HP Links $700 Million in Revenue to Sustainability Strategy

by Heather Clancy, Editorial Director, GreenBiz
Jul 10, 2018 11:20 AM ET
HP partners with Los Angeles-based Homeboy Electronics Recycling, which employs formerly incarcerated individuals, to recover material from end-of-service devices to include in its closed-loop materials stream.

Originally published on GreenBiz

It’s getting simpler for HP Inc.’s chief sustainability and social impact officer Nate Hurst to justify his strategy to his CFO. He lets the numbers do the talking.

Like this compelling data point: In 2017, HP calculates that at least $700 million in new revenue was related to contracts or sales in which sustainability factors were a known consideration.

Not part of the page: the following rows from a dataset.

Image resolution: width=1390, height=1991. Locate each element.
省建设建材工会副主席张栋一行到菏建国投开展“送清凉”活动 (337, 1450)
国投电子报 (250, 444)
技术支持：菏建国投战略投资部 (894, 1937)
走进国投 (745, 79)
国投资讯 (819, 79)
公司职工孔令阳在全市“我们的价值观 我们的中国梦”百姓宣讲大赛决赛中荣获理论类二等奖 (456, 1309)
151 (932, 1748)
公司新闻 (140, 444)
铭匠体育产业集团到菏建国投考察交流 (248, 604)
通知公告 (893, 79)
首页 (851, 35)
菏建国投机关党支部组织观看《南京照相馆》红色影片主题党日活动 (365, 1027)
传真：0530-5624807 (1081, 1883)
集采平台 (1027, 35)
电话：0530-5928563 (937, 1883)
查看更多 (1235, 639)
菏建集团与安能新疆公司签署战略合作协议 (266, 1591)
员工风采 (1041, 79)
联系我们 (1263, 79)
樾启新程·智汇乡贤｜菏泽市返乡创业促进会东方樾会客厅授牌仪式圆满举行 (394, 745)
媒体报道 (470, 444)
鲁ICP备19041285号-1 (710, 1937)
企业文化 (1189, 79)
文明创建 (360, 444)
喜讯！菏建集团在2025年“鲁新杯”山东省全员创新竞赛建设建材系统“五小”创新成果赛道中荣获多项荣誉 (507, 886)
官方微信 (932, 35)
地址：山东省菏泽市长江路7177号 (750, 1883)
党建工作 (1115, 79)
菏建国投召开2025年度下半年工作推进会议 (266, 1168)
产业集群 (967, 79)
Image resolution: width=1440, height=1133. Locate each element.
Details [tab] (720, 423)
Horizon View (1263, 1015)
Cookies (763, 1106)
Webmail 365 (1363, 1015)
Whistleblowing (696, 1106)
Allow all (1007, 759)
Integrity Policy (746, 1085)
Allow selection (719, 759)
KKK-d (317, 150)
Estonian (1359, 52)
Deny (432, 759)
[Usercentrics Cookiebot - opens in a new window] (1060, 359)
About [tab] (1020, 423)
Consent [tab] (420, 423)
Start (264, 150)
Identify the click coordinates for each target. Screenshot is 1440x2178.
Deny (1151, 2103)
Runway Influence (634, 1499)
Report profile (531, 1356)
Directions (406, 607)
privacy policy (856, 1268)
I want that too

Those results underscore Hurst’s heightened interest in ramping up the company’s ability to collect and reuse more plastics and components in manufacturing new printers, ink cartridges and personal computers. They also explain his interest in prioritizing how to educate more buyers about the value of products produced in closed-loop models that embody circular economy principles.

"The business value that what we would call sustainable impact, and what others might call sustainability, is really delivering to the business," Hurst told me. "This work, some of what I mentioned and additional work that you find in the report, it was a key differentiator for over $700 million in new revenue this past year. That’s a 38 percent year-over-year increase in sales bids with sustainability requirements."